Todavía vamos por marzo y este 2022 parece haber venido con una chistera cargada de avisos, augurios y sorpresas. Sale uno a la calle y ve un amanecer rojo que te obliga a preguntarte de qué lado vendrá la nube. Ojalá sea del Sur y sea sólo calima sahariana. Ojalá no venga del Este y sea algo peor.
Las cartas parecen haberse repartido para una partida postpandemia que preferiríamos no jugar, pero que aquí está. Porque lo cierto, amigos, es que yo a lo que temo de verdad es al frío sahariano y al polvo siberiano.

-- Qué se pide --
#1 Responde estas preguntas sobre el texto del amanecer rojo:
(a) ¿En qué mes dice el texto que estamos todavía?
(b) ¿Qué ve uno al salir a la calle?
(c) ¿A qué dice quien escribe que teme de verdad?
#2 Indica si cada afirmación coincide con el texto del amanecer rojo y cita las palabras que lo deciden:
(a) El texto se sitúa en el año 2022.
(b) Quien escribe desea que la nube venga del Este.
(c) La partida postpandemia es una que se querría jugar.
#3 Continúa el texto del amanecer rojo a partir de su última frase.
El listado que viene a continuación es material independiente del texto.

-- Datos registrados --
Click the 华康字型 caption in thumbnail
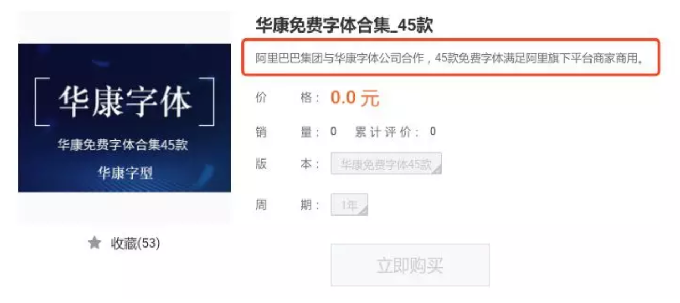The width and height of the screenshot is (680, 303). tap(125, 173)
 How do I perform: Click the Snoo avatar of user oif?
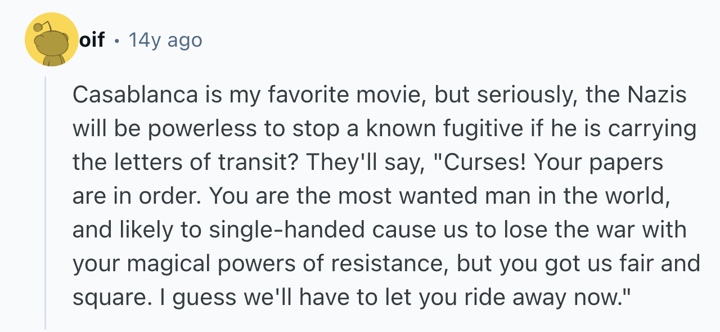coord(52,39)
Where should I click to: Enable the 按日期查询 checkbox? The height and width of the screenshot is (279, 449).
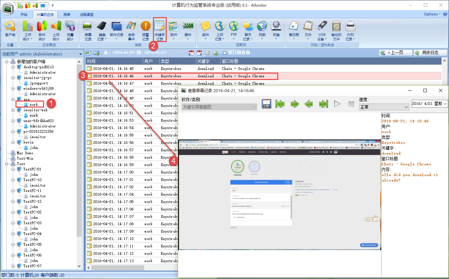225,53
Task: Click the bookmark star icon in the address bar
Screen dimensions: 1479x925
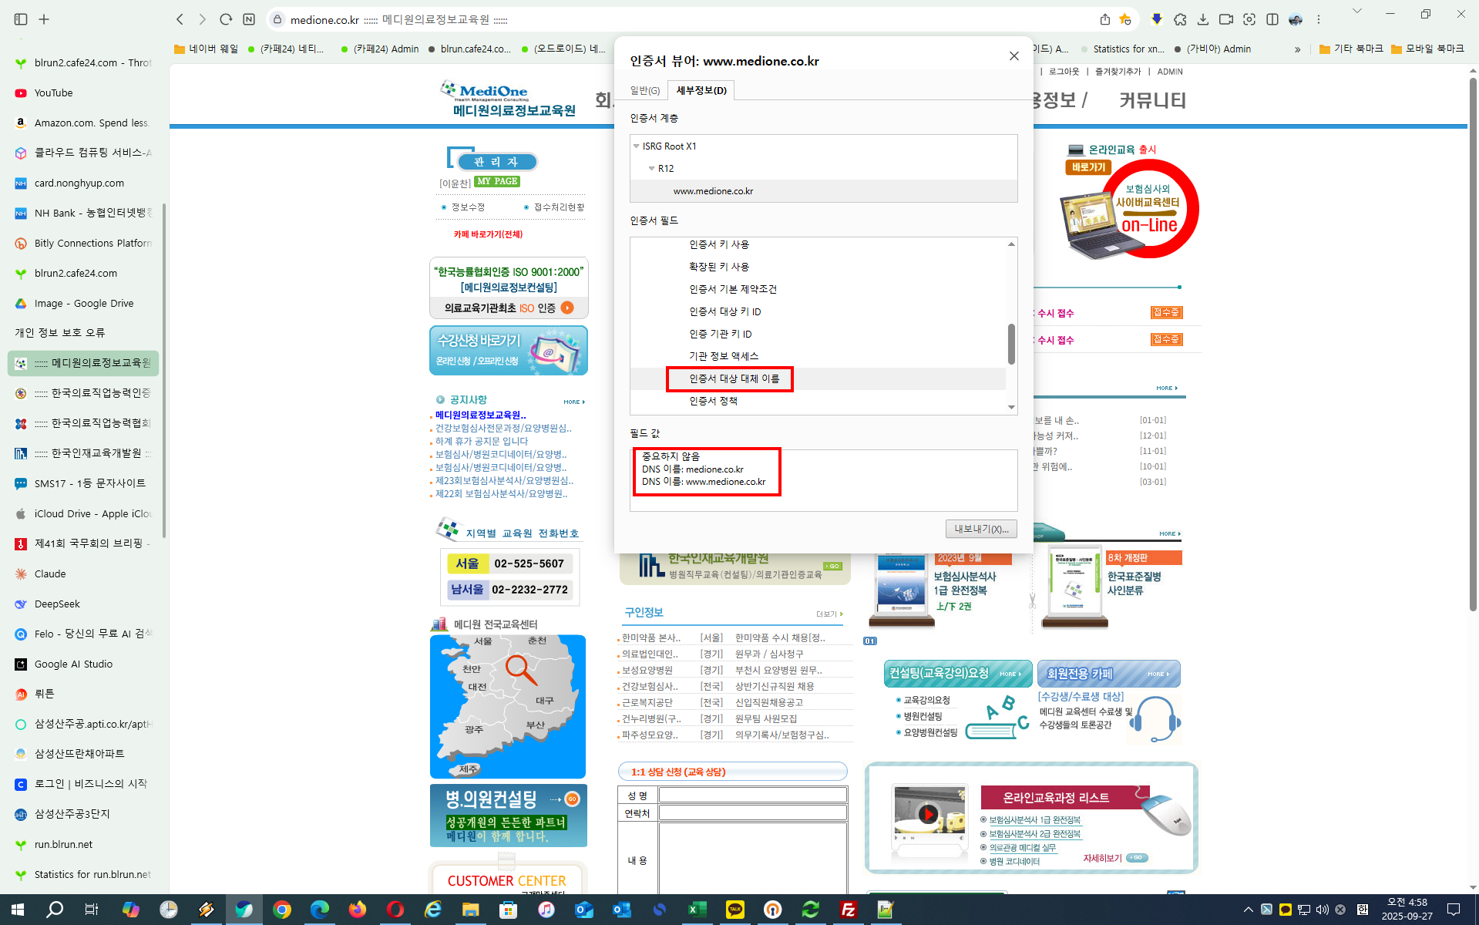Action: pos(1125,19)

-- Respuestas --
#1
(a) En marzo.
(b) Un amanecer rojo.
(c) Al frío sahariano y al polvo siberiano.

#2
(a) Sí: "este 2022 parece haber venido con una chistera cargada de avisos, augurios y sorpresas".
(b) No: "Ojalá no venga del Este y sea algo peor."
(c) No: "una partida postpandemia que preferiríamos no jugar".

#3
Temo que a medida que pasen las semanas y los meses, la imposibilidad para exporta trigo ruso y ucraniano desestabilice a los países del Norte de África, que son los principales importadores de alimentos en esta región. Temo que la ausencia de los millones de toneladas de alimentos importados que consumen países como Egipto, Túnez y Argelia, generen una enorme hola de revueltas que conduzcan a más guerras y más cerca. Ese es el frío sahariano: el del hambre. Temo que se extienda en la otra orilla del mediterráneo lo que ya estoy viendo en mi entorno rural: agricultores que, en la época de la siembra no están sembrando, porque no pueden pagar los fertilizantes y porque el precio de gasóleo hace inviable sacar el tractor del cobertizo. No es un temor: es un hecho. Ya está pasando. Los cereales se siembran por esa época, con los costes de este momento, y el precio que tendrán a en el momento de la cosecha son desconocidos. El riesgo es demasiado elevado para los raídos bolsillos de muchos labradores, que han decidido quedarse en casa y aguantar. O emigrar directamente a alguna ciudad de Metro, carril bici y patinete.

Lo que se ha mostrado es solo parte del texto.